Transcribe the entries, keeping every character the same.
Start of MATERIAL SUPPLIED
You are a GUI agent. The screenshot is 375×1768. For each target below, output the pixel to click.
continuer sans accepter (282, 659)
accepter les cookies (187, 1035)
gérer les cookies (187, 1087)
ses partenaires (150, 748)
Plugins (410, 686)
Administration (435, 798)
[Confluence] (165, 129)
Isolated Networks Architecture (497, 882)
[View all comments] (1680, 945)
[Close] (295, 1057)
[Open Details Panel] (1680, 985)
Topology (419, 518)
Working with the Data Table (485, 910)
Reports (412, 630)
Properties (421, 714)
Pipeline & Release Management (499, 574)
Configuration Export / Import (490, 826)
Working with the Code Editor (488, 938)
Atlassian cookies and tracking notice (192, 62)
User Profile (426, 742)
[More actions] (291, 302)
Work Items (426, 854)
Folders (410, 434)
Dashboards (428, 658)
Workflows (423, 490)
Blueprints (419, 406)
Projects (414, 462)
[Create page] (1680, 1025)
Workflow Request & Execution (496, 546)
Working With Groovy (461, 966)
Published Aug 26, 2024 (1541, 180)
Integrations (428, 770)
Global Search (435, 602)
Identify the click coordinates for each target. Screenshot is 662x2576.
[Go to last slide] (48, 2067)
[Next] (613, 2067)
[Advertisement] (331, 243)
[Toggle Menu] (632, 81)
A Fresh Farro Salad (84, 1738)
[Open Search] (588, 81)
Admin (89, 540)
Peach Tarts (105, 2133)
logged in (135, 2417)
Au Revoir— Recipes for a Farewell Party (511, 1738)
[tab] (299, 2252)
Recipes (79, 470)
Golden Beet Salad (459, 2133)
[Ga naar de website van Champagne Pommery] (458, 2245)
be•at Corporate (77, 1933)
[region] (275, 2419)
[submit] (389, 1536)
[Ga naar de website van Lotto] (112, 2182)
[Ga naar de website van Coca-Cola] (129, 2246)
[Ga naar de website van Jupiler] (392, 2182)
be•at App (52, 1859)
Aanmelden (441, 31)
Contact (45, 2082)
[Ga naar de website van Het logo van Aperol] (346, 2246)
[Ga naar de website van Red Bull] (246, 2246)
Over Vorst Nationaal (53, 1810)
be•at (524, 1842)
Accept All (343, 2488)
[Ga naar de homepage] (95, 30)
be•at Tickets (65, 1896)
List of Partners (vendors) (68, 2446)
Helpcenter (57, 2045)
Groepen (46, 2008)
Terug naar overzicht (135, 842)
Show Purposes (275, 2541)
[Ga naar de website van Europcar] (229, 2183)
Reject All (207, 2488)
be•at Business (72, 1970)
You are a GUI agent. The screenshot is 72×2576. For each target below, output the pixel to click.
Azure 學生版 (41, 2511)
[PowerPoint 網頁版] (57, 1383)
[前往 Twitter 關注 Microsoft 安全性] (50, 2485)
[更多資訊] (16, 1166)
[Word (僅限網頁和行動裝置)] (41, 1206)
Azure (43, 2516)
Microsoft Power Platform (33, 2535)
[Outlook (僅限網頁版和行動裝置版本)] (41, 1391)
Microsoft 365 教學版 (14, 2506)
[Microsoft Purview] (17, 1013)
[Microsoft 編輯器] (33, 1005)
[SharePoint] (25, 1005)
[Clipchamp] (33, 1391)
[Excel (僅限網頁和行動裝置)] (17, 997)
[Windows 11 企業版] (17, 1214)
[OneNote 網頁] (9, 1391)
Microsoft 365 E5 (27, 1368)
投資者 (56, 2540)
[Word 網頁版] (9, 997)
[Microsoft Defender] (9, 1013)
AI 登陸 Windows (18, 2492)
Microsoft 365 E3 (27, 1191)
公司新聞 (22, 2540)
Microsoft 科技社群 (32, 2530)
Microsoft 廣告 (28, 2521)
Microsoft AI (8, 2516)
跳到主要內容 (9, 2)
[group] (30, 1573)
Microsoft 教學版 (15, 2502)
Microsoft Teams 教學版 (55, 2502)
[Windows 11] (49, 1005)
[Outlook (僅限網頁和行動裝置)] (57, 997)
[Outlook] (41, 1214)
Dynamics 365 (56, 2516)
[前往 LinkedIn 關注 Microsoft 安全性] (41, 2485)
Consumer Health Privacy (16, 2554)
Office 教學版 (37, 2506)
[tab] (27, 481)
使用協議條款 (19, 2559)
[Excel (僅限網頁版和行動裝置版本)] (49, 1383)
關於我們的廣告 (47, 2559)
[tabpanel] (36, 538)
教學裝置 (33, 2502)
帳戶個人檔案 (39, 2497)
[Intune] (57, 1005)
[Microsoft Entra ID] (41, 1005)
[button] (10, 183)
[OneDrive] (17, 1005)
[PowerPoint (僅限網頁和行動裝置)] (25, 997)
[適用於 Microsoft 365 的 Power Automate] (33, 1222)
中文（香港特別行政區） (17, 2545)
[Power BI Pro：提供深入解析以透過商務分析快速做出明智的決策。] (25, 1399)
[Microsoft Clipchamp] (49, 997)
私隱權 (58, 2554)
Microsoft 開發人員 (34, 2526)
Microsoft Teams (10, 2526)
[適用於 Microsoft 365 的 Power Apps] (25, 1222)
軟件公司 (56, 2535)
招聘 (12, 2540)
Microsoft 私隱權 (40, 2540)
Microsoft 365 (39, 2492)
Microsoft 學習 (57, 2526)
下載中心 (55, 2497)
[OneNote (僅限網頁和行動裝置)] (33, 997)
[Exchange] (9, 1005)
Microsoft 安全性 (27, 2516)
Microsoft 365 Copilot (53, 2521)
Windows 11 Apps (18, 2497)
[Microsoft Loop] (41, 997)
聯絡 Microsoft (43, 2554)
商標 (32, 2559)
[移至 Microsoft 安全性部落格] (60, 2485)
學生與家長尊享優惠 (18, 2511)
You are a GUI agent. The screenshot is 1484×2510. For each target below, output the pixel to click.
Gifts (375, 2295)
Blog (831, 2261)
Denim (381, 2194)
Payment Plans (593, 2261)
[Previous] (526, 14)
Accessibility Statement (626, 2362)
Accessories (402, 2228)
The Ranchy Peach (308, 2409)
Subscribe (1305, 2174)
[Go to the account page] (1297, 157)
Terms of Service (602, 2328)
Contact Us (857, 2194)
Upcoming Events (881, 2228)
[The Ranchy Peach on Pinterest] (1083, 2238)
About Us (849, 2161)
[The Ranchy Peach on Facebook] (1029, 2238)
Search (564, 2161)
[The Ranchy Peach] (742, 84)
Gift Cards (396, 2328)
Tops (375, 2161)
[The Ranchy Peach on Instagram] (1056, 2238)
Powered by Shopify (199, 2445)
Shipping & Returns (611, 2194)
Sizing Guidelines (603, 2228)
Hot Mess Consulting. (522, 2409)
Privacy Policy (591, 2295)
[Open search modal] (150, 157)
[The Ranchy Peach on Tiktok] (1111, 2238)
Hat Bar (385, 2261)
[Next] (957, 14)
End of MATERIAL SUPPLIED
ANSWER TO THIS EXERCISE:
You are a GUI agent. The screenshot is 375×1768. For each target below, output the pixel to click.
continuer sans accepter (282, 659)
accepter les cookies (187, 1035)
gérer les cookies (187, 1087)
ses partenaires (150, 748)
Plugins (410, 686)
Administration (435, 798)
[Confluence] (165, 129)
Isolated Networks Architecture (497, 882)
[View all comments] (1680, 945)
[Close] (295, 1057)
[Open Details Panel] (1680, 985)
Topology (419, 518)
Working with the Data Table (485, 910)
Reports (412, 630)
Properties (421, 714)
Pipeline & Release Management (499, 574)
Configuration Export / Import (490, 826)
Working with the Code Editor (488, 938)
Atlassian cookies and tracking notice (192, 62)
User Profile (426, 742)
[More actions] (291, 302)
Work Items (426, 854)
Folders (410, 434)
Dashboards (428, 658)
Workflows (423, 490)
Blueprints (419, 406)
Projects (414, 462)
[Create page] (1680, 1025)
Workflow Request & Execution (496, 546)
Working With Groovy (461, 966)
Published Aug 26, 2024 (1541, 180)
Integrations (428, 770)
Global Search (435, 602)
Identify the click coordinates for each target. Screenshot is 662x2576.
[Go to last slide] (48, 2067)
[Next] (613, 2067)
[Advertisement] (331, 243)
[Toggle Menu] (632, 81)
A Fresh Farro Salad (84, 1738)
[Open Search] (588, 81)
Admin (89, 540)
Peach Tarts (105, 2133)
logged in (135, 2417)
Au Revoir— Recipes for a Farewell Party (511, 1738)
[tab] (299, 2252)
Recipes (79, 470)
Golden Beet Salad (459, 2133)
[Ga naar de website van Champagne Pommery] (458, 2245)
be•at Corporate (77, 1933)
[region] (275, 2419)
[submit] (389, 1536)
[Ga naar de website van Lotto] (112, 2182)
[Ga naar de website van Coca-Cola] (129, 2246)
[Ga naar de website van Jupiler] (392, 2182)
be•at App (52, 1859)
Aanmelden (441, 31)
Contact (45, 2082)
[Ga naar de website van Het logo van Aperol] (346, 2246)
[Ga naar de website van Red Bull] (246, 2246)
Over Vorst Nationaal (53, 1810)
be•at (524, 1842)
Accept All (343, 2488)
[Ga naar de homepage] (95, 30)
be•at Tickets (65, 1896)
List of Partners (vendors) (68, 2446)
Helpcenter (57, 2045)
Groepen (46, 2008)
Terug naar overzicht (135, 842)
Show Purposes (275, 2541)
[Ga naar de website van Europcar] (229, 2183)
Reject All (207, 2488)
be•at Business (72, 1970)
You are a GUI agent. The screenshot is 72×2576. For each target below, output the pixel to click.
Azure 學生版 (41, 2511)
[PowerPoint 網頁版] (57, 1383)
[前往 Twitter 關注 Microsoft 安全性] (50, 2485)
[更多資訊] (16, 1166)
[Word (僅限網頁和行動裝置)] (41, 1206)
Azure (43, 2516)
Microsoft Power Platform (33, 2535)
[Outlook (僅限網頁版和行動裝置版本)] (41, 1391)
Microsoft 365 教學版 (14, 2506)
[Microsoft Purview] (17, 1013)
[Microsoft 編輯器] (33, 1005)
[SharePoint] (25, 1005)
[Clipchamp] (33, 1391)
[Excel (僅限網頁和行動裝置)] (17, 997)
[Windows 11 企業版] (17, 1214)
[OneNote 網頁] (9, 1391)
Microsoft 365 E5 (27, 1368)
投資者 (56, 2540)
[Word 網頁版] (9, 997)
[Microsoft Defender] (9, 1013)
AI 登陸 Windows (18, 2492)
Microsoft 365 E3 (27, 1191)
公司新聞 (22, 2540)
Microsoft 科技社群 (32, 2530)
Microsoft 廣告 (28, 2521)
Microsoft AI (8, 2516)
跳到主要內容 (9, 2)
[group] (30, 1573)
Microsoft 教學版 (15, 2502)
Microsoft Teams 教學版 (55, 2502)
[Windows 11] (49, 1005)
[Outlook (僅限網頁和行動裝置)] (57, 997)
[Outlook] (41, 1214)
Dynamics 365 (56, 2516)
[前往 LinkedIn 關注 Microsoft 安全性] (41, 2485)
Consumer Health Privacy (16, 2554)
Office 教學版 (37, 2506)
[tab] (27, 481)
使用協議條款 (19, 2559)
[Excel (僅限網頁版和行動裝置版本)] (49, 1383)
關於我們的廣告 (47, 2559)
[tabpanel] (36, 538)
教學裝置 (33, 2502)
帳戶個人檔案 (39, 2497)
[Intune] (57, 1005)
[Microsoft Entra ID] (41, 1005)
[button] (10, 183)
[OneDrive] (17, 1005)
[PowerPoint (僅限網頁和行動裝置)] (25, 997)
[適用於 Microsoft 365 的 Power Automate] (33, 1222)
中文（香港特別行政區） (17, 2545)
[Power BI Pro：提供深入解析以透過商務分析快速做出明智的決策。] (25, 1399)
[Microsoft Clipchamp] (49, 997)
私隱權 (58, 2554)
Microsoft 開發人員 (34, 2526)
Microsoft Teams (10, 2526)
[適用於 Microsoft 365 的 Power Apps] (25, 1222)
軟件公司 (56, 2535)
招聘 (12, 2540)
Microsoft 私隱權 (40, 2540)
Microsoft 365 (39, 2492)
Microsoft 學習 (57, 2526)
下載中心 (55, 2497)
[OneNote (僅限網頁和行動裝置)] (33, 997)
[Exchange] (9, 1005)
Microsoft 安全性 (27, 2516)
Microsoft 365 Copilot (53, 2521)
Windows 11 Apps (18, 2497)
[Microsoft Loop] (41, 997)
聯絡 Microsoft (43, 2554)
商標 (32, 2559)
[移至 Microsoft 安全性部落格] (60, 2485)
學生與家長尊享優惠 (18, 2511)
You are a GUI agent. The screenshot is 1484×2510. For each target below, output the pixel to click.
Gifts (375, 2295)
Blog (831, 2261)
Denim (381, 2194)
Payment Plans (593, 2261)
[Previous] (526, 14)
Accessibility Statement (626, 2362)
Accessories (402, 2228)
The Ranchy Peach (308, 2409)
Subscribe (1305, 2174)
[Go to the account page] (1297, 157)
Terms of Service (602, 2328)
Contact Us (857, 2194)
Upcoming Events (881, 2228)
[The Ranchy Peach on Pinterest] (1083, 2238)
About Us (849, 2161)
[The Ranchy Peach on Facebook] (1029, 2238)
Search (564, 2161)
[The Ranchy Peach] (742, 84)
Gift Cards (396, 2328)
Tops (375, 2161)
[The Ranchy Peach on Instagram] (1056, 2238)
Powered by Shopify (199, 2445)
Shipping & Returns (611, 2194)
Sizing Guidelines (603, 2228)
Hot Mess Consulting. (522, 2409)
Privacy Policy (591, 2295)
[Open search modal] (150, 157)
[The Ranchy Peach on Tiktok] (1111, 2238)
Hat Bar (385, 2261)
[Next] (957, 14)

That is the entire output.